Sur le volet des ressources, les indicateurs témoignent d’une dynamique prudente. Les dépôts à vue progressent légèrement pour atteindre 12,03 milliards de dirhams (+0,4 %), tandis que les dépôts d’investissement, censés soutenir une logique d’épargne à vocation productive, enregistrent un repli conjoncturel, malgré une tendance annuelle favorable.

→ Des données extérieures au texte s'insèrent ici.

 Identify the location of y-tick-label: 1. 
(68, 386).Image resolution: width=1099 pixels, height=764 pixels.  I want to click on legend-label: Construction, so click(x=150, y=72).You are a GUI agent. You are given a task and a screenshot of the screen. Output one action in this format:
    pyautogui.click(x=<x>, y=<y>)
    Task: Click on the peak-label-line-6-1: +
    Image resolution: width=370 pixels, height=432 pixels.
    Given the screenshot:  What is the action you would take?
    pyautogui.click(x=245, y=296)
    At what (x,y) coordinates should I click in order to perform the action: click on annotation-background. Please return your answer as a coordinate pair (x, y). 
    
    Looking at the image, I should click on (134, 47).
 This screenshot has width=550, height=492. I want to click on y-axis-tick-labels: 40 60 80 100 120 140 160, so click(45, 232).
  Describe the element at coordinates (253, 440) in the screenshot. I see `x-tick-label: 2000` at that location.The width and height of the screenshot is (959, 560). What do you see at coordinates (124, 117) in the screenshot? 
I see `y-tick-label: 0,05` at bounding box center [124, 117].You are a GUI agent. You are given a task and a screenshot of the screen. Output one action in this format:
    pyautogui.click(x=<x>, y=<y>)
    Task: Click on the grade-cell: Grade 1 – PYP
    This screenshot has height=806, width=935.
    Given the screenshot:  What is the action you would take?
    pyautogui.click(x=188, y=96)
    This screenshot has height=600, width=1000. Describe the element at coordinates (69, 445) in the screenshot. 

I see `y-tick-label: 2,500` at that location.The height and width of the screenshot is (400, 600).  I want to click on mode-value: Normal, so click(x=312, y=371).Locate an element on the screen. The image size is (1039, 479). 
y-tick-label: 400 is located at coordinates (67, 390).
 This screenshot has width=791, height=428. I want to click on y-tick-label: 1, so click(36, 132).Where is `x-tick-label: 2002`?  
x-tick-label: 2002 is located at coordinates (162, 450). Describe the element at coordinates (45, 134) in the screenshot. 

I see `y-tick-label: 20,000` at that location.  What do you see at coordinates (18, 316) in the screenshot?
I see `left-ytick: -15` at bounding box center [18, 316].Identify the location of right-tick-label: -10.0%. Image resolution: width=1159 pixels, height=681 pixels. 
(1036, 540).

Cette fragilité structurelle freine la capacité du secteur à mobiliser des ressources à long terme et à soutenir efficacement le financement de l’économie réelle. D’après les observateurs du secteur, des avancées notables pourraient être enregistrées avec l’entrée en vigueur de la future loi sur les OPCVM participatifs, attendue en 2025. Cette réforme devrait permettre l’émergence de nouveaux instruments d’investissement conformes aux principes de la Charia, tels que les ETF islamiques, les fonds en devises ou encore des produits allégés en contraintes opérationnelles, offrant ainsi de nouvelles perspectives de diversification et de dynamisation du marché. Chaque nouveau produit devra toutefois passer par un processus rigoureux de validation doctrinale, garantissant une innovation conforme aux préceptes religieux.
L’intégration des marchés de capitaux demeure pour l’instant le talon d’Achille de l’écosystème. L’émission de Sukuk souverains, longtemps attendue, n’a toujours pas vu le jour. Les projets portés par le secteur privé sont, quant à eux, ralentis par des procédures de validation jugées trop lourdes.
Des dispositifs comme « Daâma Tamwil », adossé à Tamwilcom, visent à renforcer l’inclusion financière par le biais de garanties publiques. Mais leur impact reste limité pour l’instant. Pour les professionnels du secteur, la consolidation du modèle passera par un élargissement progressif de l’arsenal juridique et une rationalisation des circuits d’homologation. Autant de leviers pour permettre à la finance participative de jouer pleinement son rôle dans le financement de l’économie nationale.